Supplied information:
==========
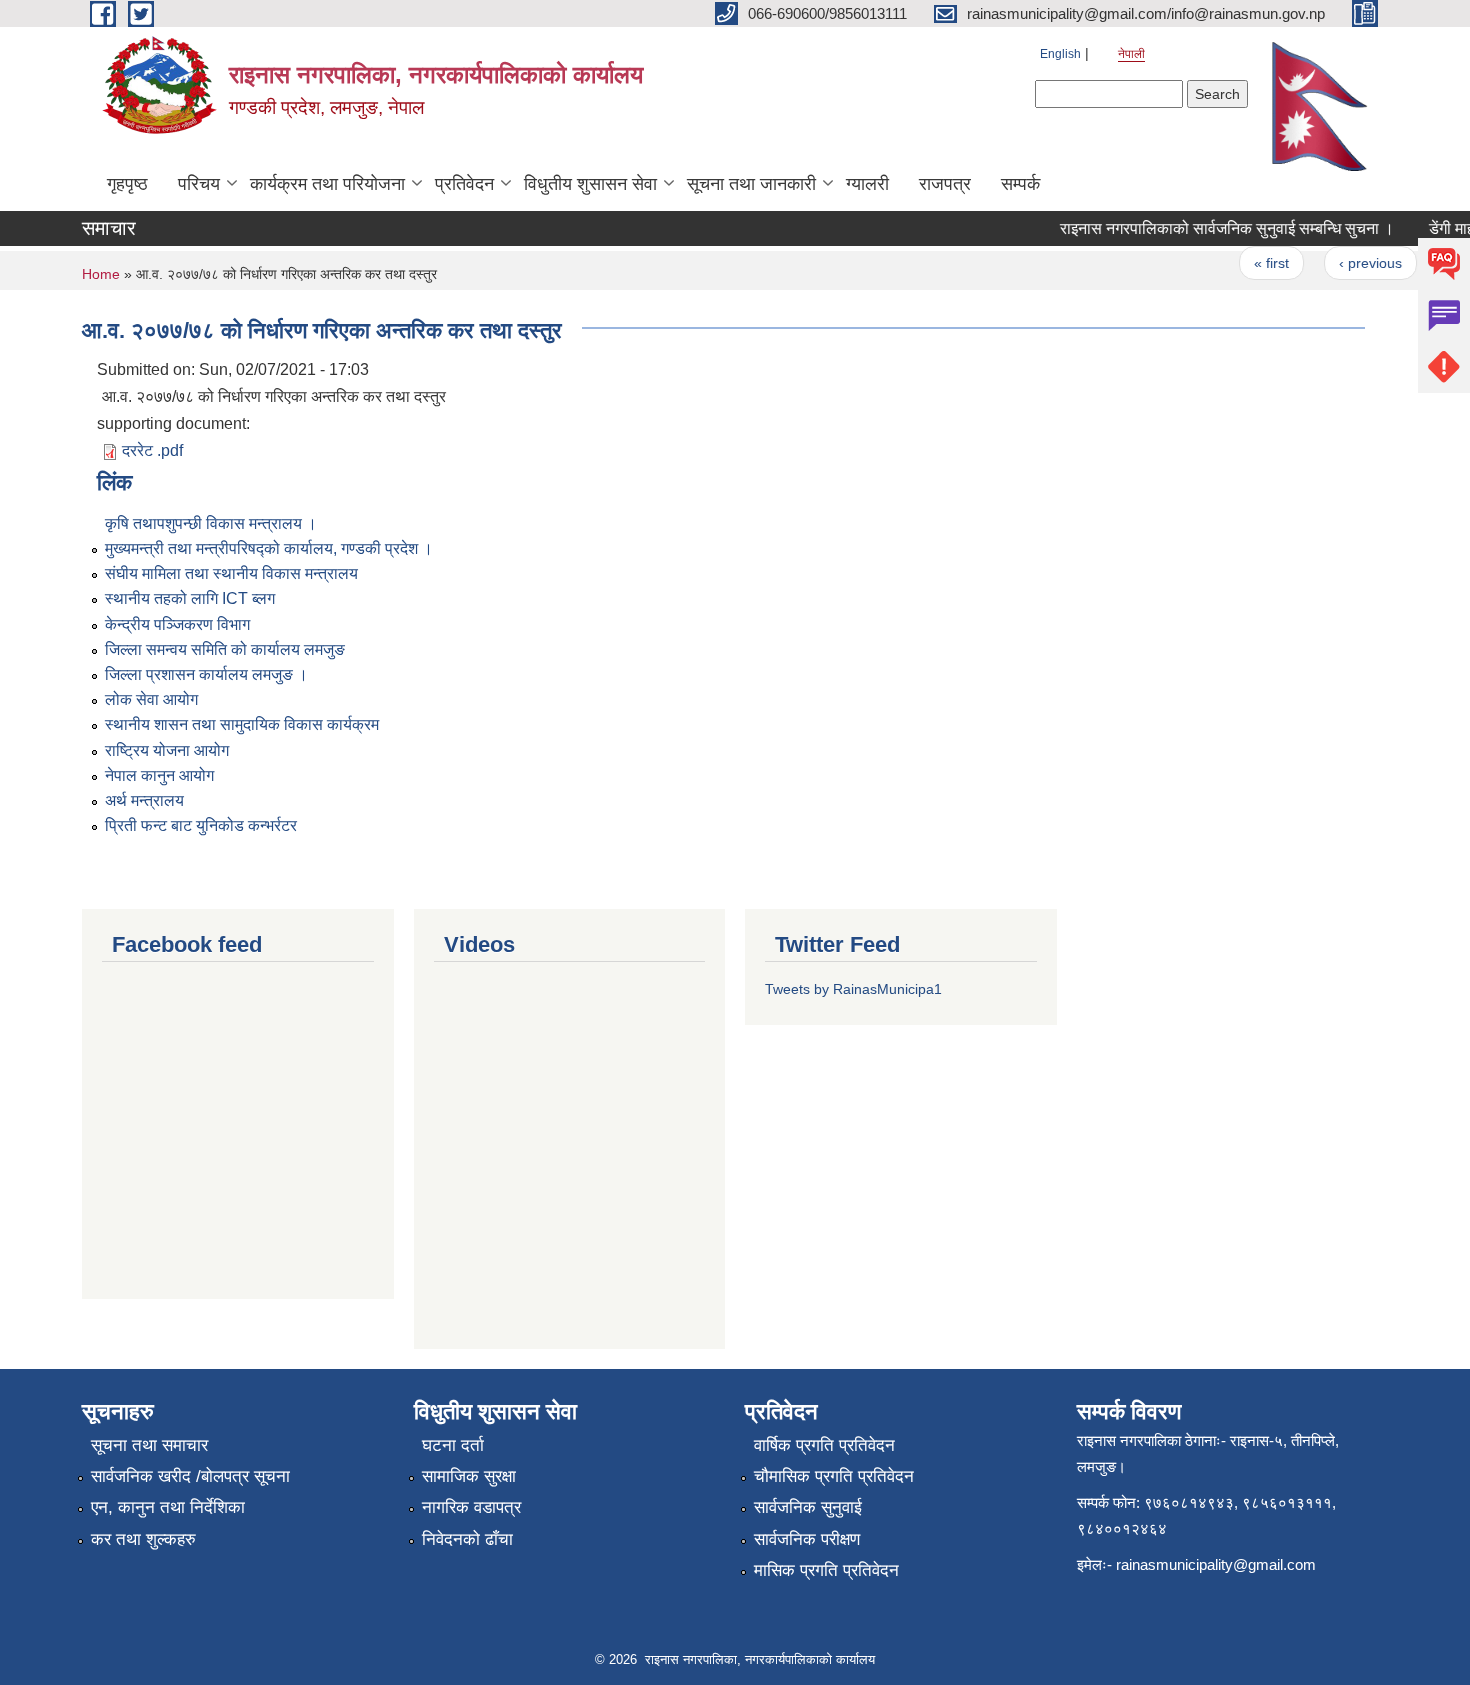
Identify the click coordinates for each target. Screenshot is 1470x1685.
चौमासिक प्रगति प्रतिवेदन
==========
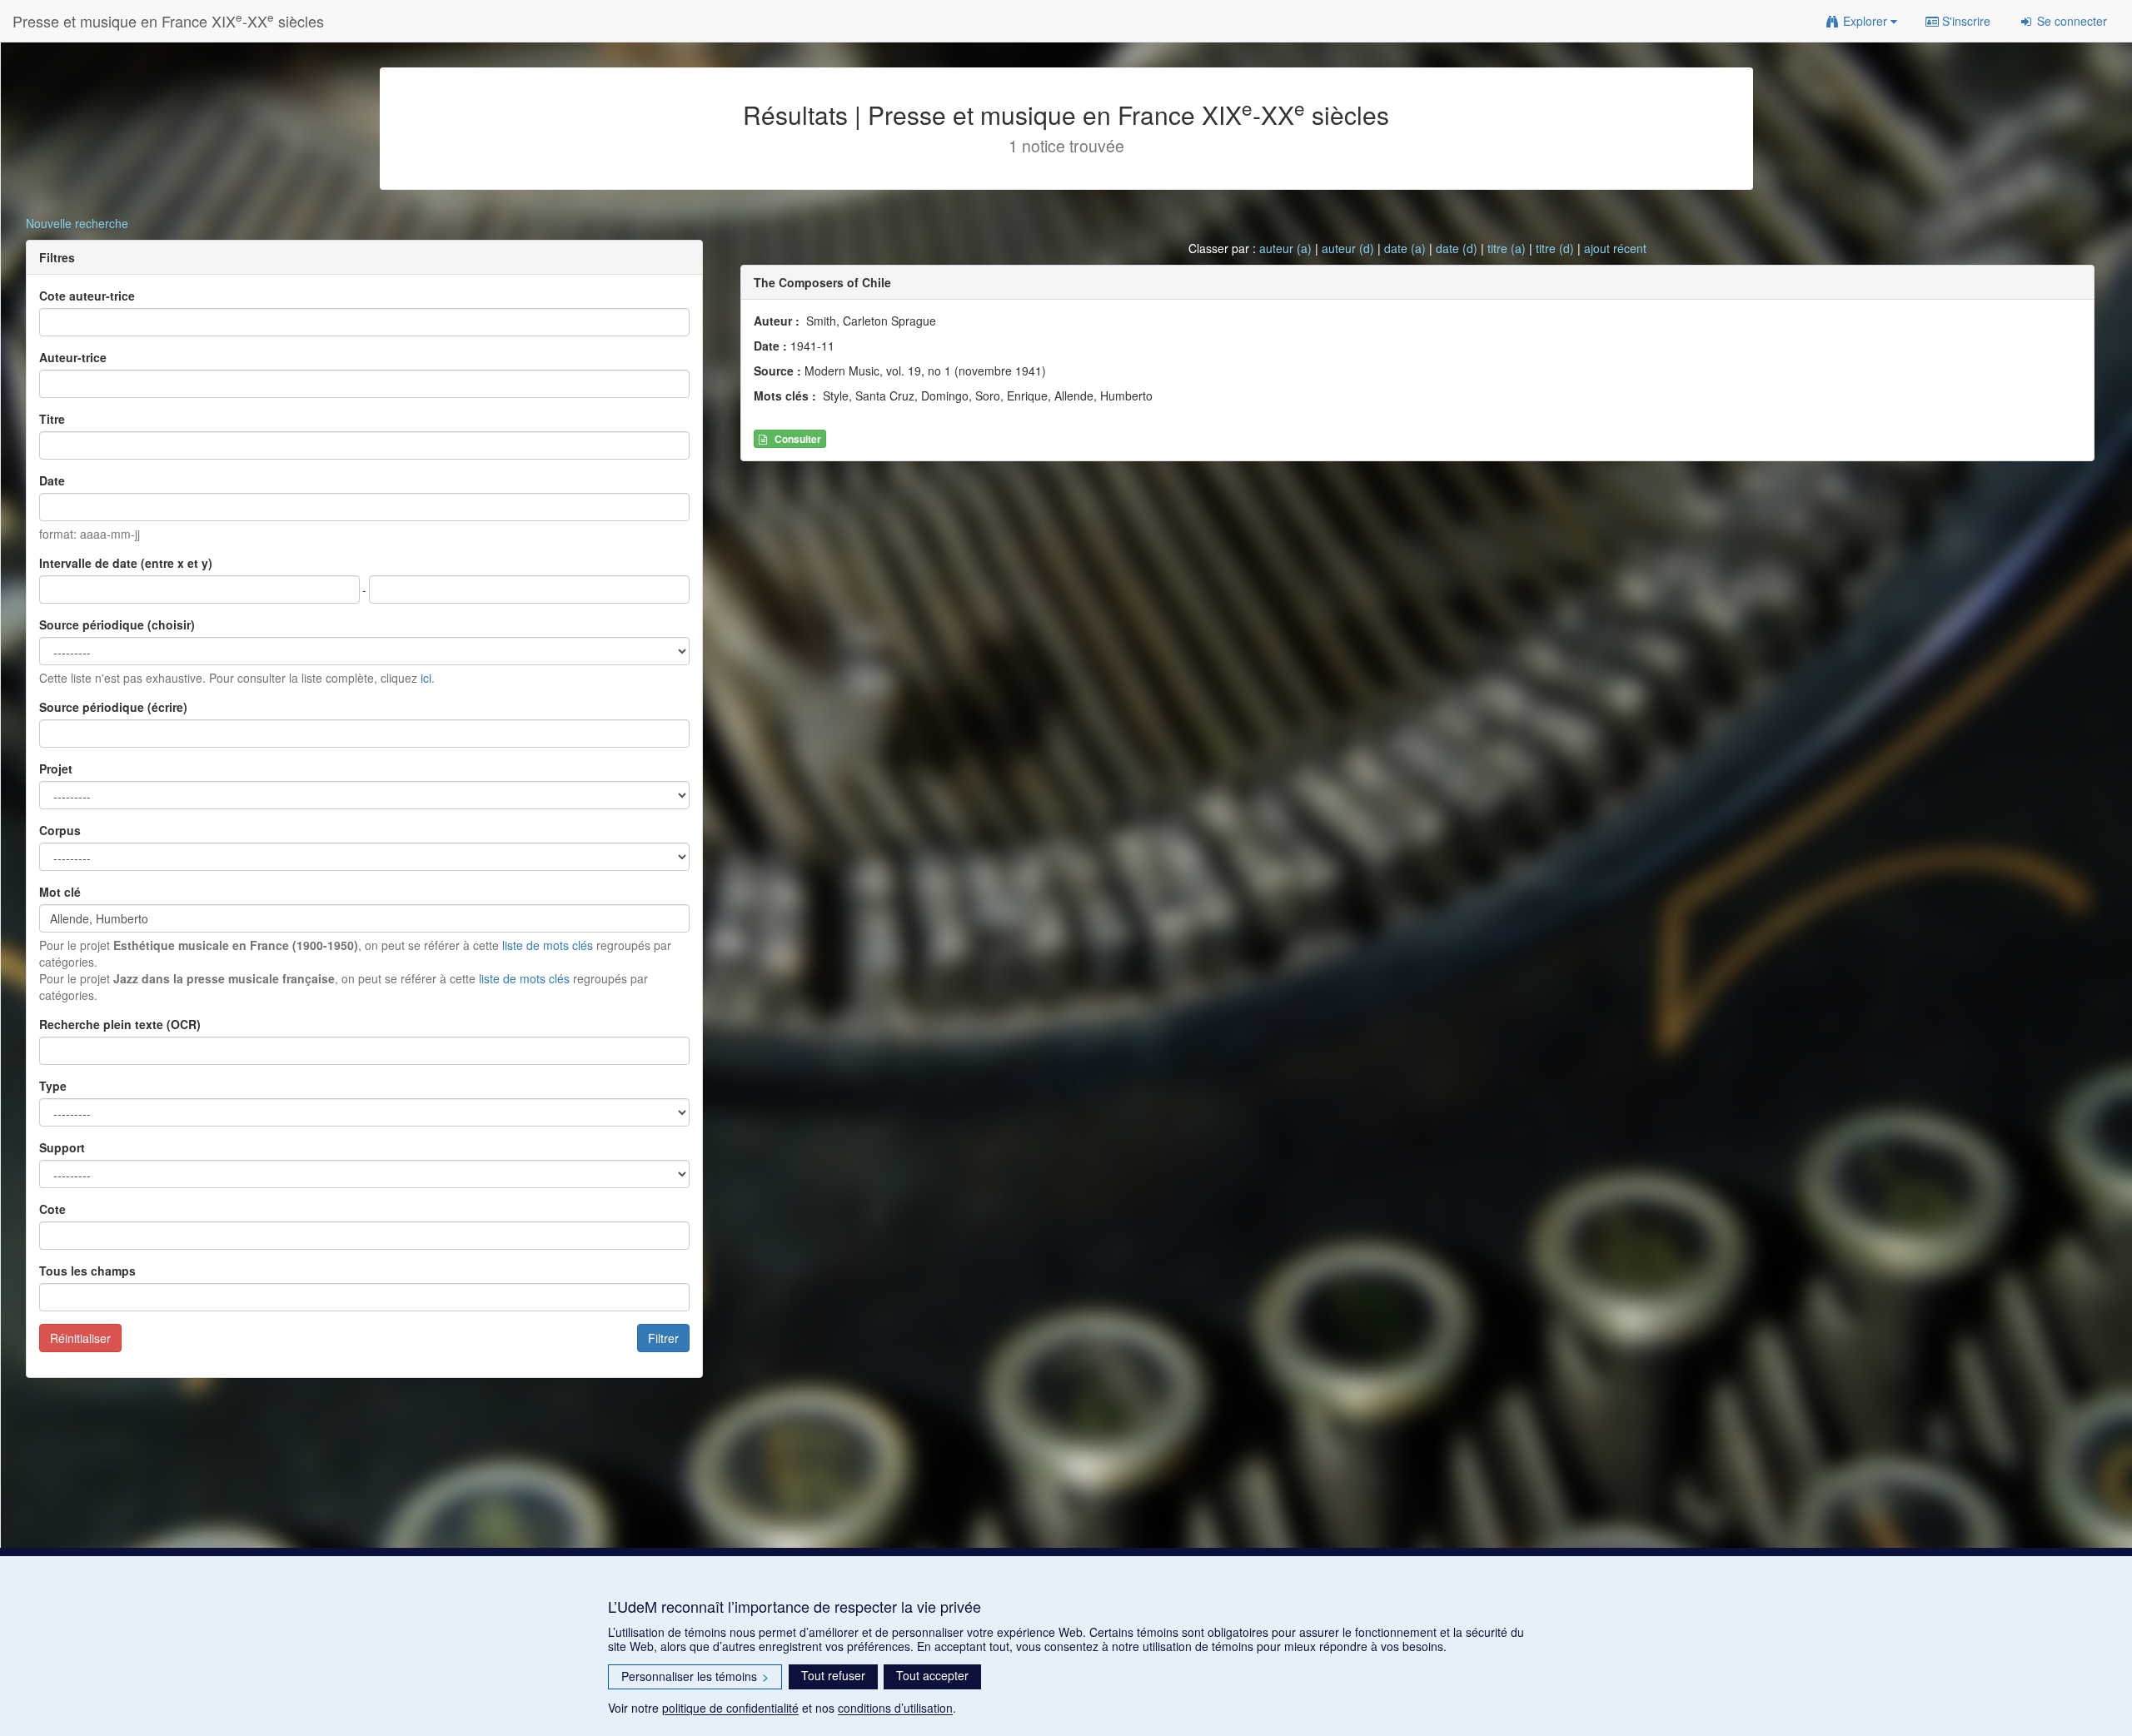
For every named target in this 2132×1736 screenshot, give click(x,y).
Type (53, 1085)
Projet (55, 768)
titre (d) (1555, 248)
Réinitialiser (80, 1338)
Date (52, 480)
==========
Task directions:
Above are the records; copy each line from them that includes the string "click".

Written solution:
Identify the click coordinates for each target. Screenshot is 1470x1685.
For every named target in this 2132×1736 screenshot, give click(x,y).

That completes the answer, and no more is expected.